BYU student athletes often have very complex schedules within their busy lives. Dating, while hard, is often easier with other athletes because they understand the complexities of competing on a college level.

Inter-athlete dating is often more convenient because the athletes are around each other more. With similar class, practice and sleep schedules they become friends more easily.

Women’s volleyball player Emily Lewis said athletes tend to date one another because they spend a lot of time together.

“Whether it’s eating food or going to each other’s games or in the weight room, we are just always around each other,” Lewis said. “It is helpful because when we have our busy schedules and are dating an athlete, they will understand that schedule.”

During the season, student athletes are required to keep to a strict sleep schedule. This helps them stay healthy and alert so they can manage their classes, practices and games.

“One thing that is really helpful is that you both need a lot of sleep — even more than the average student — so it is nice that you both go to bed early and wake up early,” Lewis said. “Sometimes it’s hard when you both don’t have those same goals. But if you are both working towards a goal, it makes it easier to keep those goals.”

In addition to hectic daily schedules, student athletes are also expected to go to all road games. Fellow athletes understand what it is like to go on the road and be away from each other for a long time.

“There are times that you are gone from Wednesday to Saturday on a road trip and it’s nice to be with someone that understands what goes on on the road,” said men’s basketball player Dalton Nixon. “There are a lot of long days and hotels and buses and airplanes. There is just so much that goes into being a student athlete and also being a student. It takes a lot of time, and it’s nice when they understand that.”

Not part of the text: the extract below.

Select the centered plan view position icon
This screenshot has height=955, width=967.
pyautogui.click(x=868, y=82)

But student-athlete scheduling can also be a disadvantage.

“When you aren’t practicing, they are practicing, and there are a lot of schedule conflicts,” said women’s volleyball player Kennedy Redding. “You have to make time to see one another, which can be hard.”

Maintaining good team dynamics is another added time commitment for student athletes. When you are on a team, it is important to do things outside of practice to help unite the team.

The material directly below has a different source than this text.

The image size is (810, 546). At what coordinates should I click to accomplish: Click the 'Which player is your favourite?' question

This can cut into time normally spent with significant others. Sometimes it is hard to understand that teammate camaraderie is more than just hanging out, it is about building team unity to help compete together and win games, according to former BYU women’s volleyball player Cosy Burnett.

“I think that is so important,” Burnett said. “I can go to a team event, and he knows that I’m not leaving because I don’t love him, but because it is something I need to do.”

Emotional support is another reason athletes often date other athletes. As with any sport, there are victories, and there are disappointments.

Burnett, who got married this past year to a BYU athlete, said it is easier to have a partner who understands how to cope with a loss.

“It’s nice not having to explain things to him,” Burnett said. “Having someone to be there and confirm you after a loss and how to lift you back up is huge. It’s just such a good and constant thing.”

Some athletes, however, find their relationships off the court. Men’s basketball player Elijah Bryant married a non-student-athlete and has no regrets.

“It’s never been difficult because she knew from the start that my job is basketball,” said Bryant. “And I have to fulfill those responsibilities.”